In response, AIDA and partners are actively engaging in media advocacy and academic discussions to inform decision-makers, particularly the District Court responsible for ensuring compliance with the ruling. We are emphasizing the pivotal role these decision-makers play in transforming social and environmental realities. AIDA is also advocating for the participation of the Ramsar Convention, an international treaty that safeguards wetlands, as an expert witness and observer in the ongoing judicial proceedings.
In addition to our work in Veracruz, AIDA is also taking action to protect the Mesoamerican Reef -the most significant coral reef barrier in the western hemisphere thatsupports a vibrant marine ecosystem and species of great commercial value, such as the Pink Snail (Lobatus Gigas). Nearly two million people directly depend on the resources extracted from the reef.
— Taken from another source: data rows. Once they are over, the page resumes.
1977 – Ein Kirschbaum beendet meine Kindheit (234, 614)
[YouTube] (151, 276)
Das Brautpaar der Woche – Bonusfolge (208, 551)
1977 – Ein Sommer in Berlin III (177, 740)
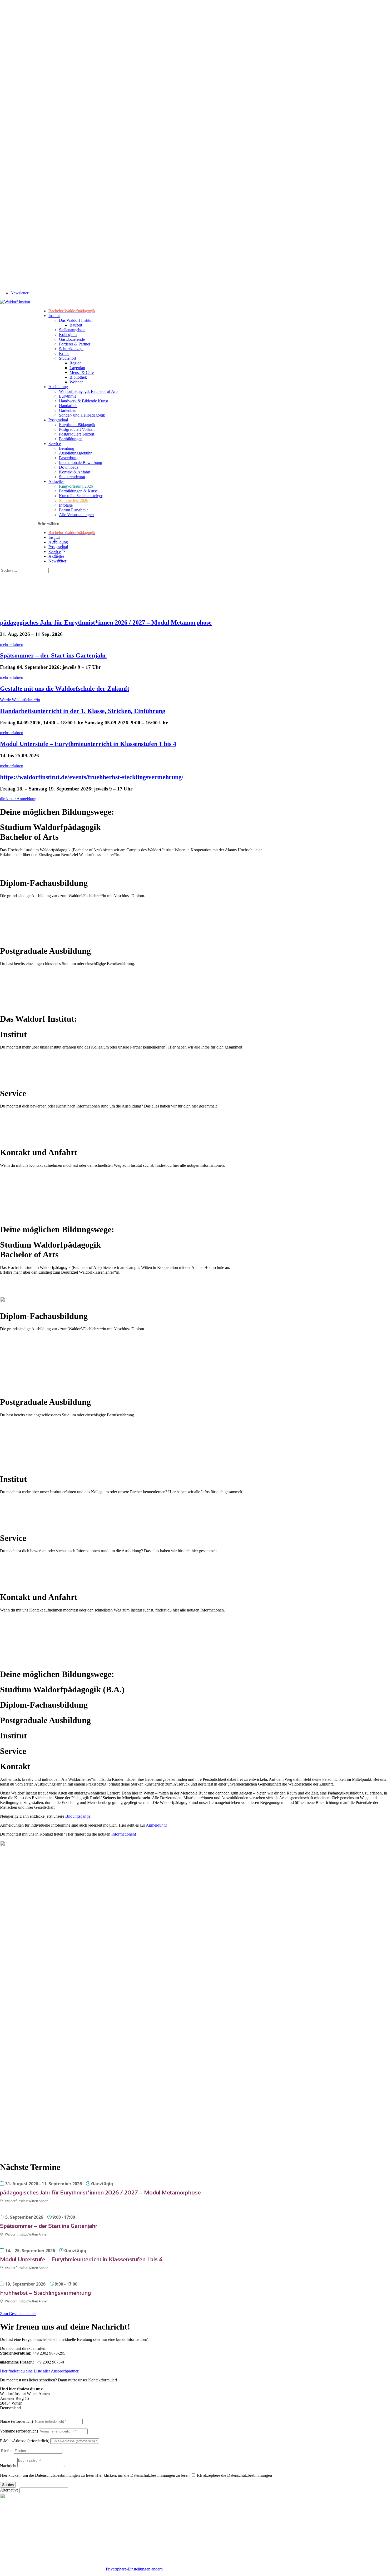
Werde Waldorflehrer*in (20, 700)
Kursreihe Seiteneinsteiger (80, 495)
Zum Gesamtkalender (18, 2313)
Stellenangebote (72, 330)
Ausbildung (58, 386)
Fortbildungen (70, 439)
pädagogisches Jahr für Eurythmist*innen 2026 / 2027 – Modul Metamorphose (106, 622)
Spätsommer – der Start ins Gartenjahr (53, 655)
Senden (8, 2485)
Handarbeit (68, 405)
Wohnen (76, 382)
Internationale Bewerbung (80, 462)
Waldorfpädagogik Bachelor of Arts (88, 391)
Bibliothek (78, 377)
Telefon (6, 2450)
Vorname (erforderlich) (19, 2431)
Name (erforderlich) (16, 2421)
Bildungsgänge (77, 1816)
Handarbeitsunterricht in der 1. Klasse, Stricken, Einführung (82, 711)
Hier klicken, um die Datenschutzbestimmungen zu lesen (47, 2475)
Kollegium (68, 334)
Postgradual (58, 420)
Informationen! (123, 1834)
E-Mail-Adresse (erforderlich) (24, 2441)
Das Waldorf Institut (75, 320)
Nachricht (8, 2466)
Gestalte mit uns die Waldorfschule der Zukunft (64, 688)
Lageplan (77, 367)
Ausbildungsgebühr (75, 453)
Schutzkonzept (71, 349)
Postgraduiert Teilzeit (76, 434)
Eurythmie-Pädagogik (77, 424)
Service (54, 443)
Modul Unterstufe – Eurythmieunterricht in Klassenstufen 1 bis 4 (88, 743)
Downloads (68, 467)
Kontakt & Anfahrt (74, 472)
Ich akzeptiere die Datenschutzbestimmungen (234, 2475)
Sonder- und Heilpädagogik (82, 415)
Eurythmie (67, 396)
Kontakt (6, 2569)
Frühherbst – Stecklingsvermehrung (45, 2293)
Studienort (67, 358)
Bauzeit (76, 325)
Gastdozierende (72, 339)
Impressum (46, 2569)
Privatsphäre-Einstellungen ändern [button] (134, 2569)
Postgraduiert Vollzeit (77, 429)
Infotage (66, 505)
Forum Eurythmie (73, 510)
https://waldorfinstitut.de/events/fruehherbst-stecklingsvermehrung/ (91, 777)
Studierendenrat (72, 476)
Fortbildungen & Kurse (78, 491)
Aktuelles (56, 481)
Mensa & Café (82, 372)
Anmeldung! (156, 1825)
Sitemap (25, 2569)
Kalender (93, 2569)
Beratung (66, 448)
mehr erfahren (11, 644)
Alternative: (9, 2490)
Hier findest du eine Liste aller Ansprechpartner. (39, 2371)
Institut (54, 315)
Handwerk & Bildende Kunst (83, 401)
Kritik (64, 353)
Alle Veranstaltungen (76, 514)
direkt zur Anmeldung (18, 799)
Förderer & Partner (74, 344)
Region (76, 363)
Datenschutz (70, 2569)
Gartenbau (67, 410)
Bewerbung (68, 458)
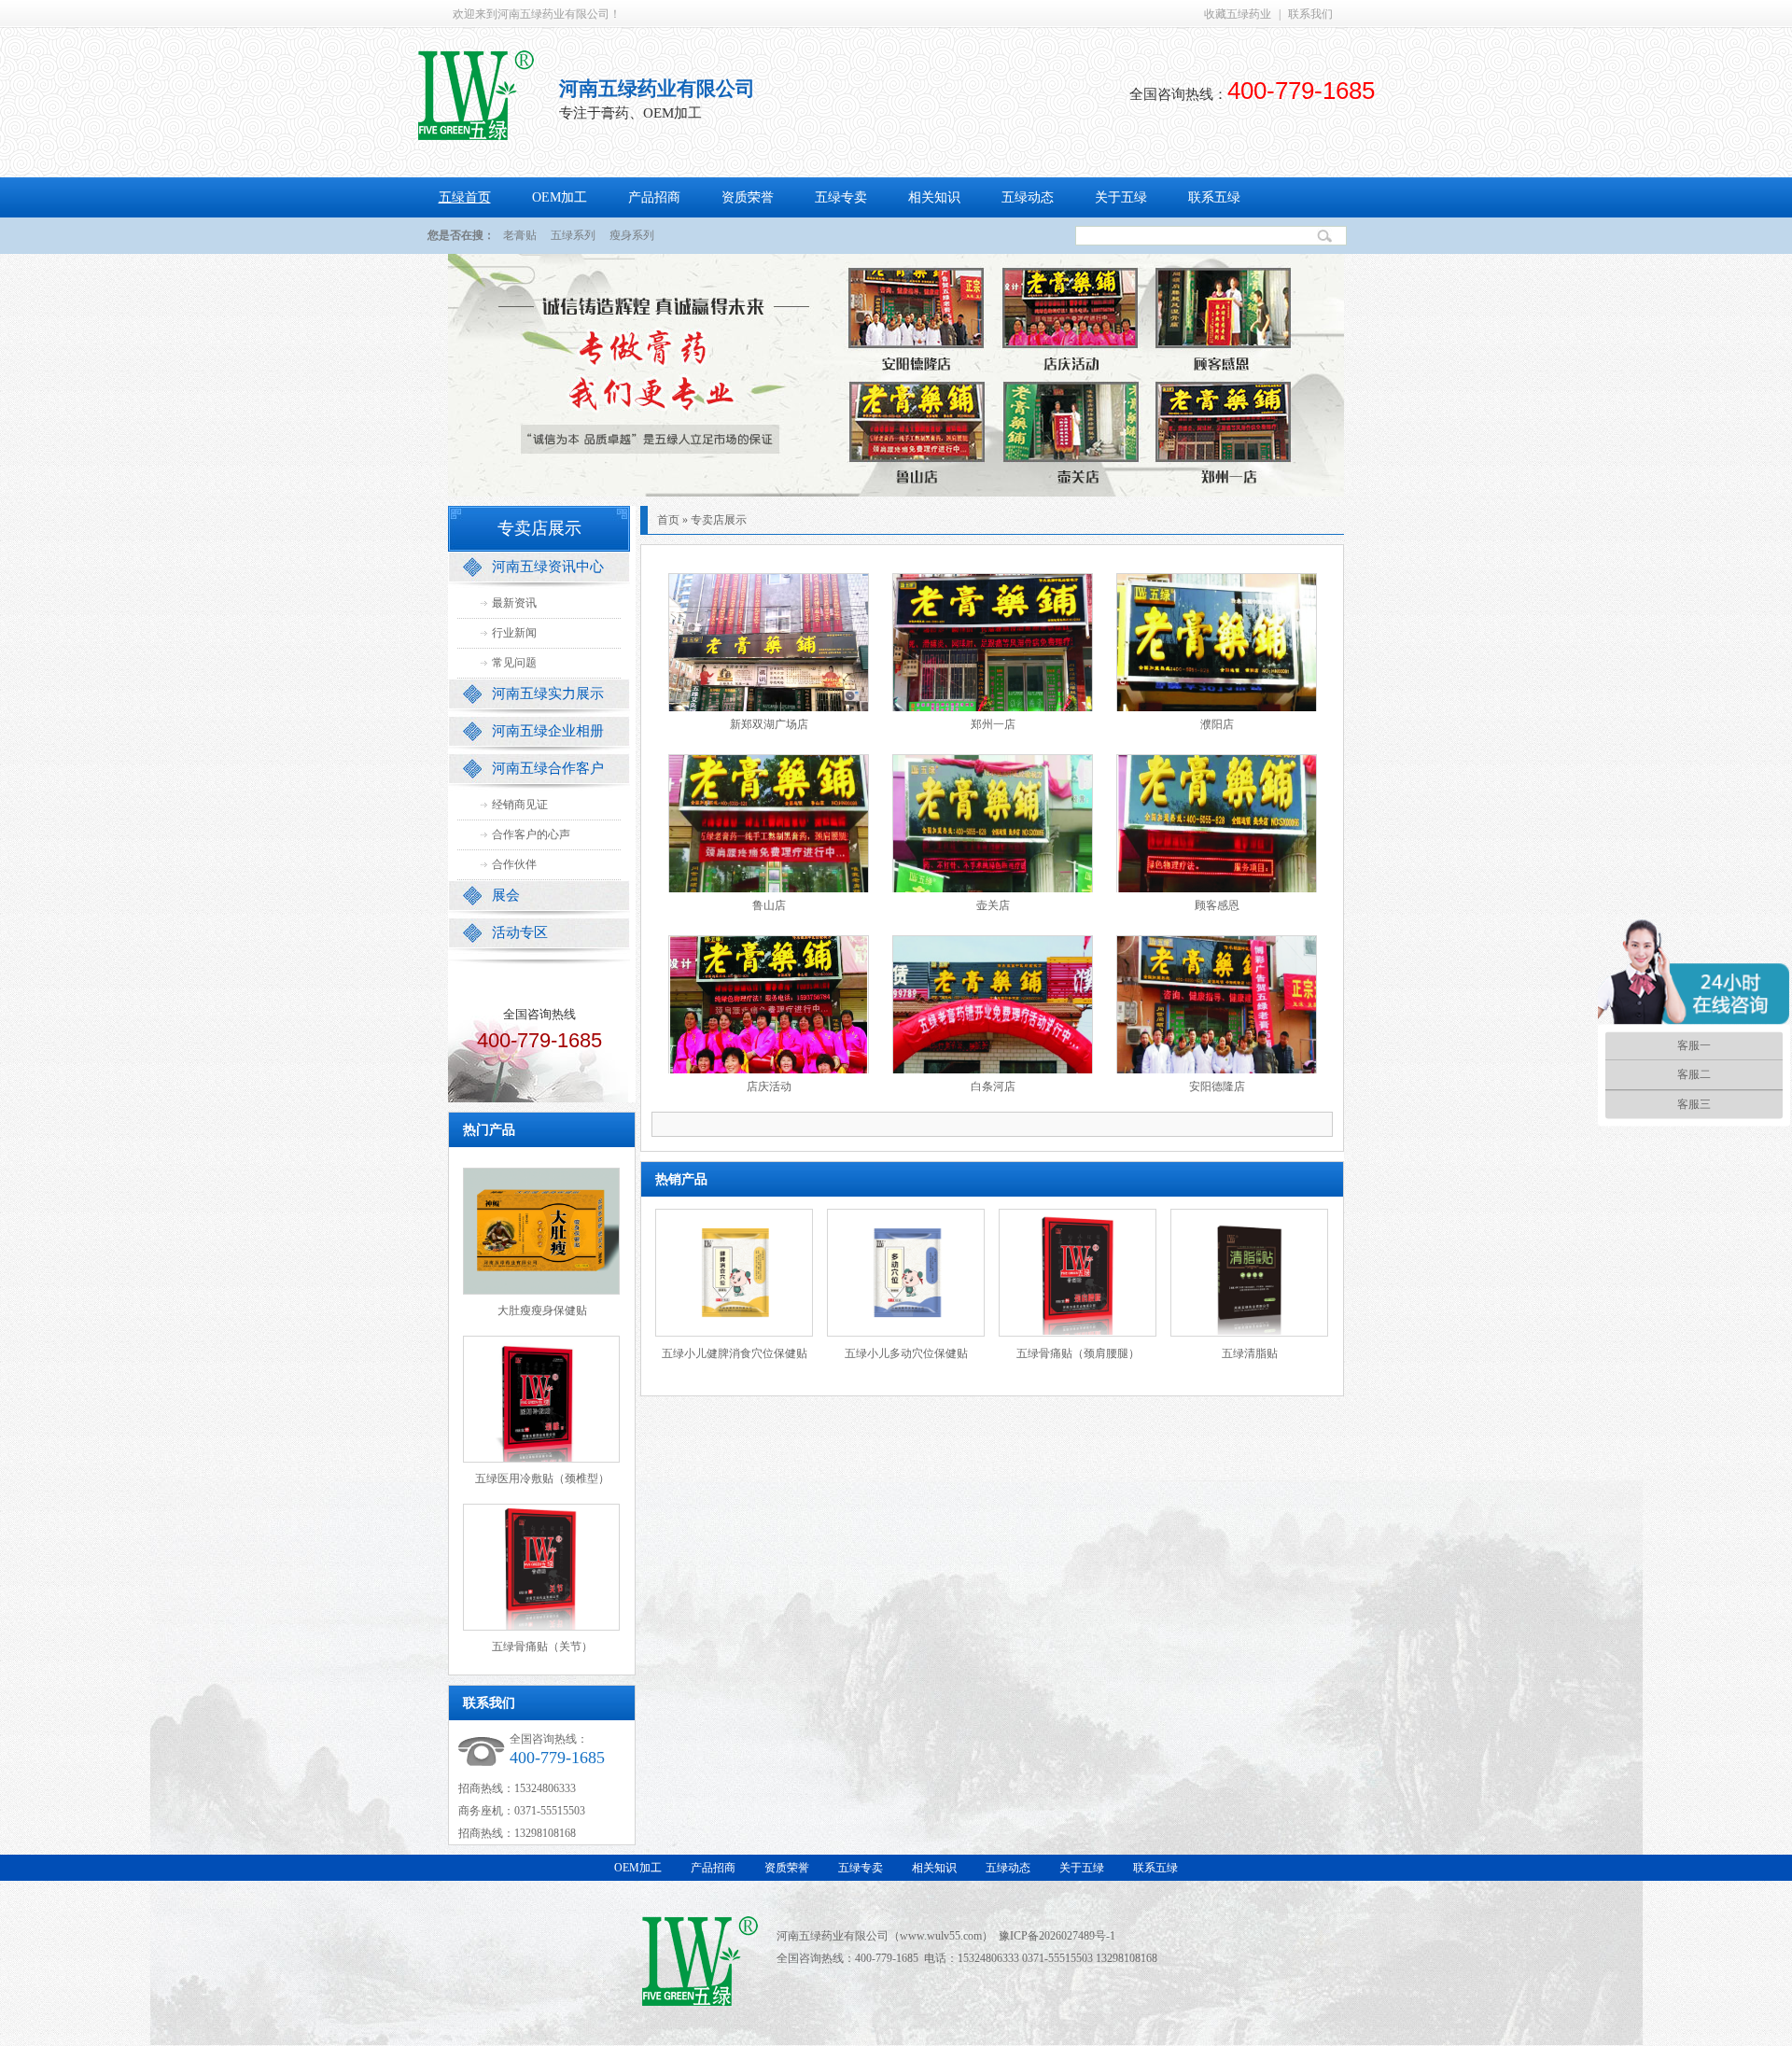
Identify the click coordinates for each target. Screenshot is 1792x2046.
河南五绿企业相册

However, the application of environmental legislation and existing policies has been insufficient in ensuring the protection of the Pink Snail.
To address these issues, particularly in Mexico, AIDA submitted a citizen petition to the North American Commission for Environmental Cooperation. This international authority, established within the trade agreement between Mexico, the United States, and Canada, seeks a response from the Mexican government regarding the actions taken (or not taken) to fulfill its obligations. These obligations include issuing fishing regulations, generating and systematizing scientific information for evaluating queen conch stocks, conducting inspection and surveillance, and creating adaptation plans for flagship species and their habitats, with a focus on climate change.
AIDA will continue to provide technical support to partners and decision makers, to ensure the advancement of the protection of these two key reef systems.